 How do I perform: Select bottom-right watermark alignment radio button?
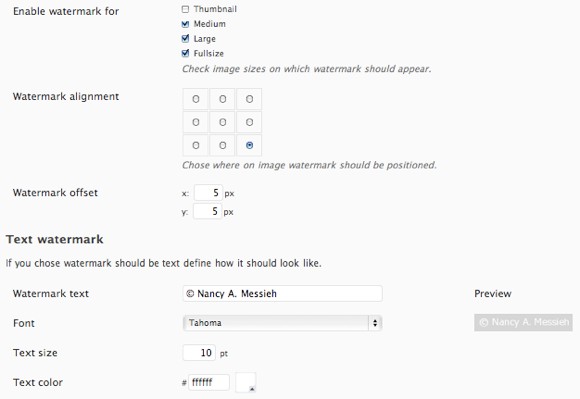(249, 146)
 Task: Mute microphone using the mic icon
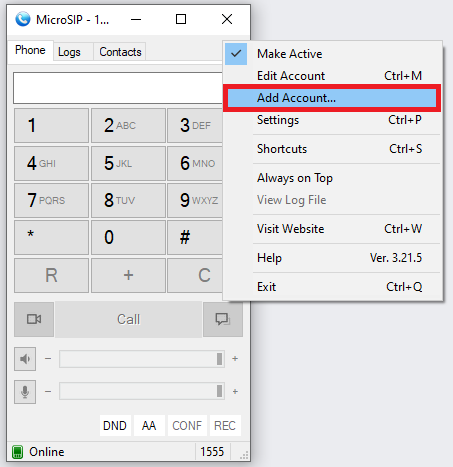[25, 392]
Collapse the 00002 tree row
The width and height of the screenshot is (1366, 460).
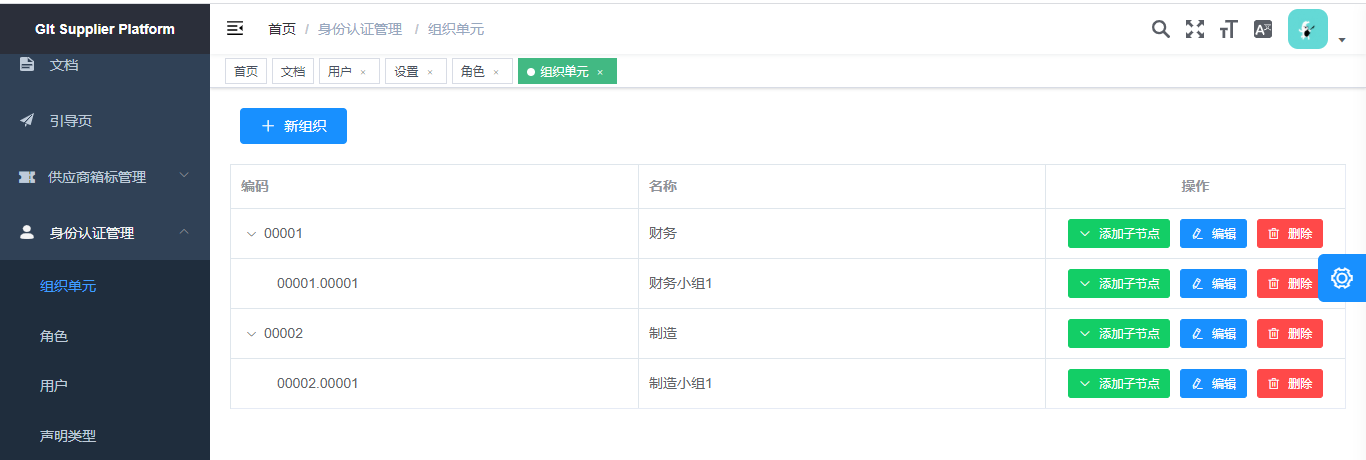tap(251, 334)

------------------------------------------------

# Task item:
Above are the records; repeat them exactly, omitting every picture.

# Answer:
 How do I perform: Select bottom-right watermark alignment radio button?
(249, 146)
 Task: Mute microphone using the mic icon
[25, 392]
Collapse the 00002 tree row
The width and height of the screenshot is (1366, 460).
tap(251, 334)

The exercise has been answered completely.